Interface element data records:

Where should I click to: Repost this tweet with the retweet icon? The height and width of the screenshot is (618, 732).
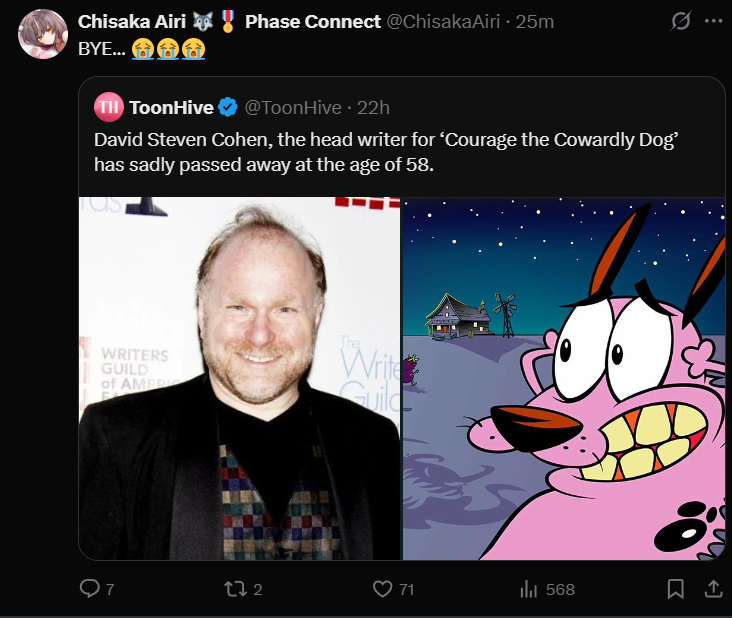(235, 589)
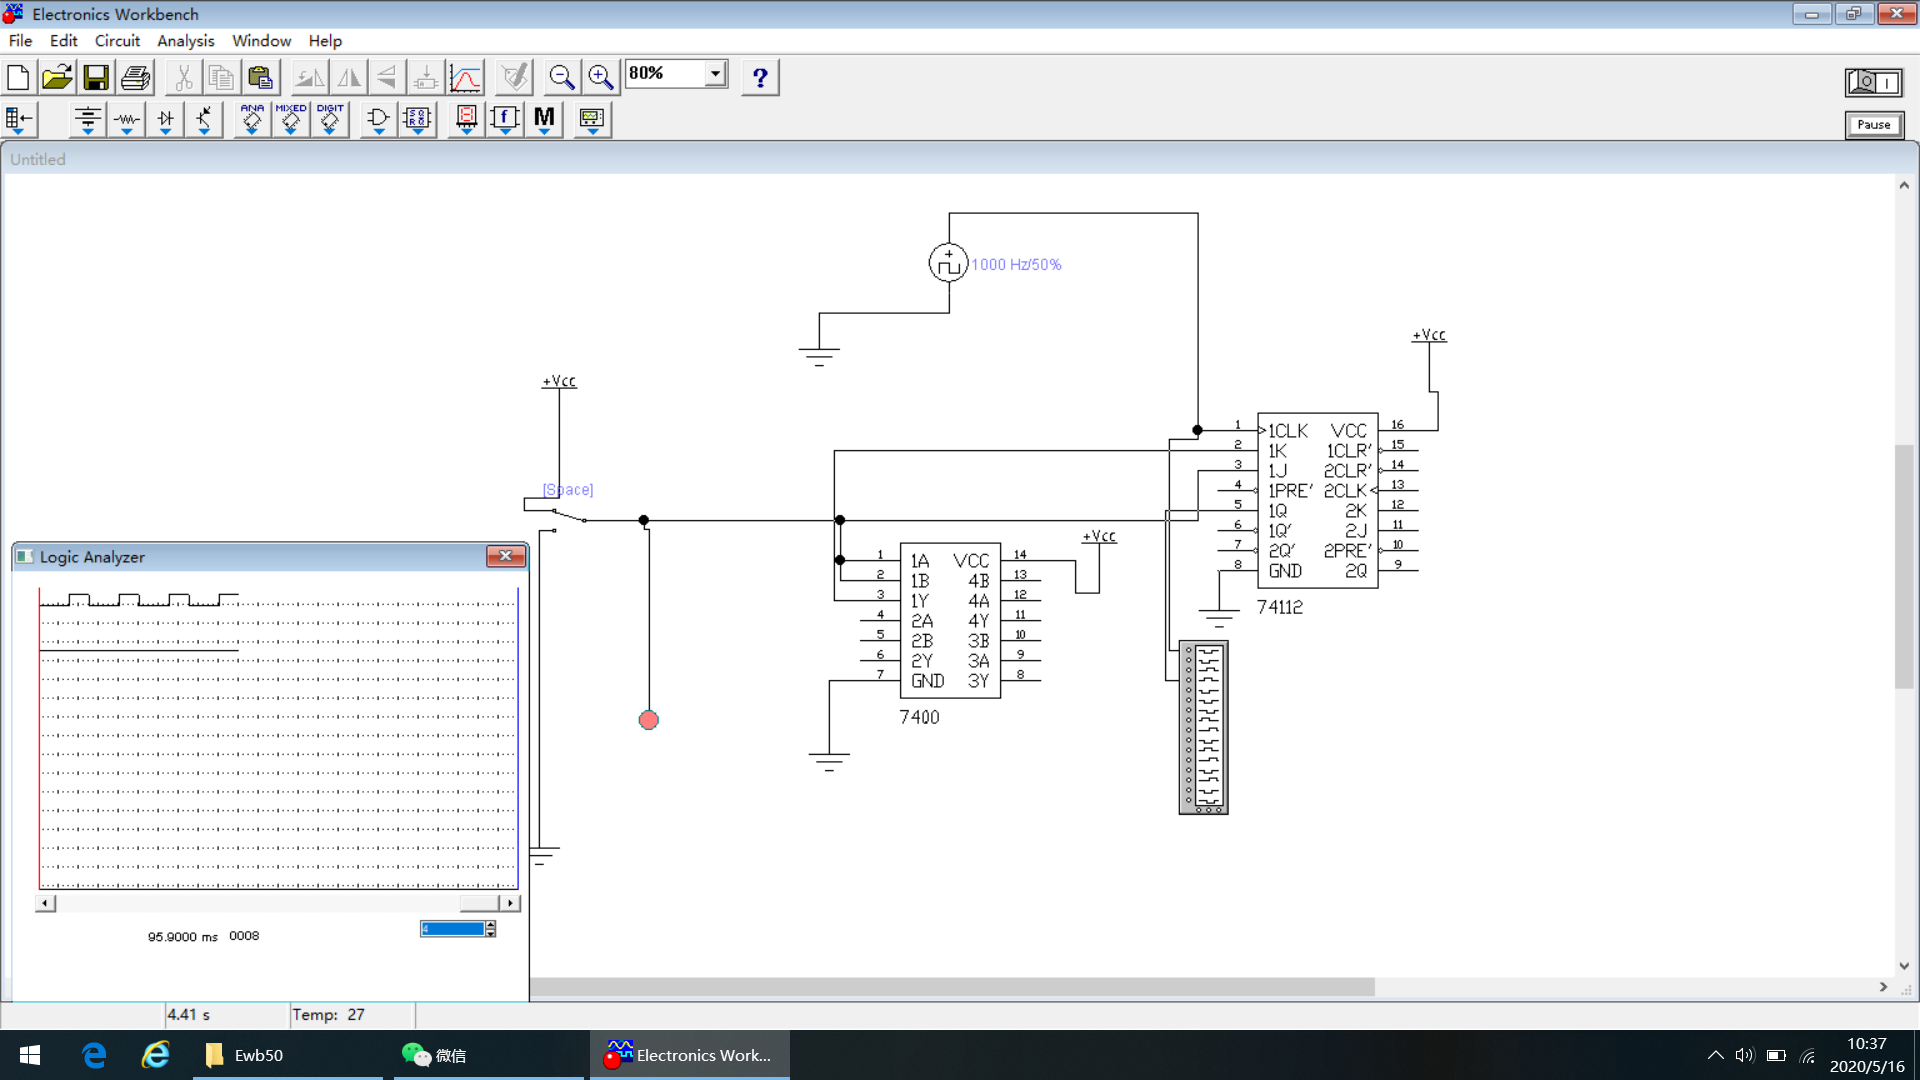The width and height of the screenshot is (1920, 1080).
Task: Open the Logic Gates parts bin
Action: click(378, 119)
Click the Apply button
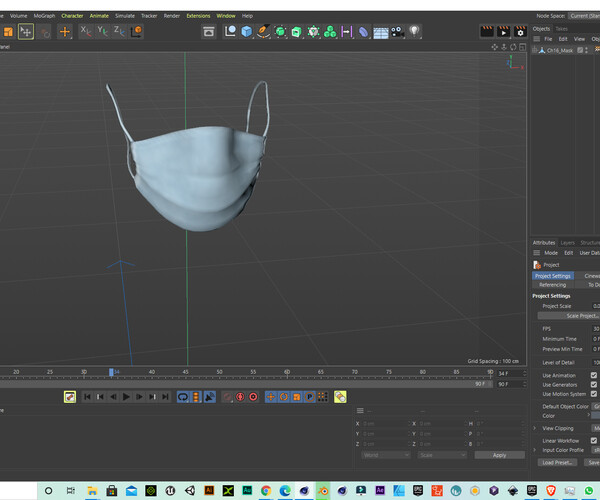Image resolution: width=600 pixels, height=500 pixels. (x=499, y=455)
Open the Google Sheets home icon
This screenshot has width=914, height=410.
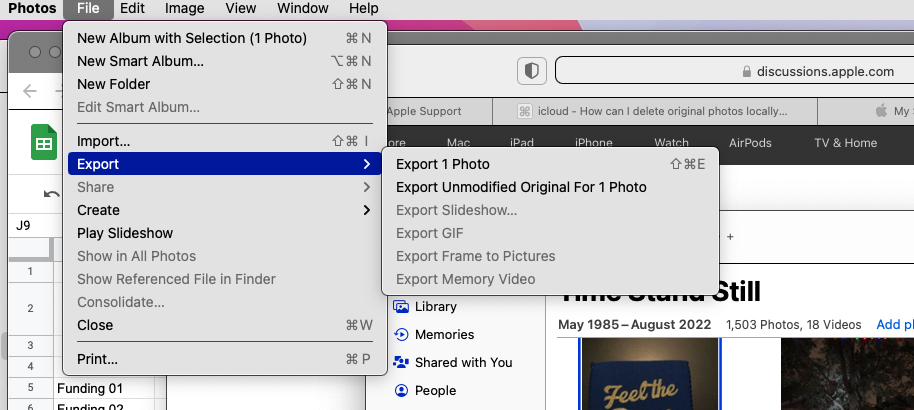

What you should do
Copy out all of the data above word for word, leaving out the pictures.

Correct result
Where should I click to: Repost this tweet with the retweet icon? The height and width of the screenshot is (618, 732).
(235, 589)
The width and height of the screenshot is (1920, 1080).
Task: Open the Logic Gates parts bin
Action: click(378, 119)
Click the Apply button
Image resolution: width=600 pixels, height=500 pixels. (x=499, y=455)
Open the Google Sheets home icon
This screenshot has width=914, height=410.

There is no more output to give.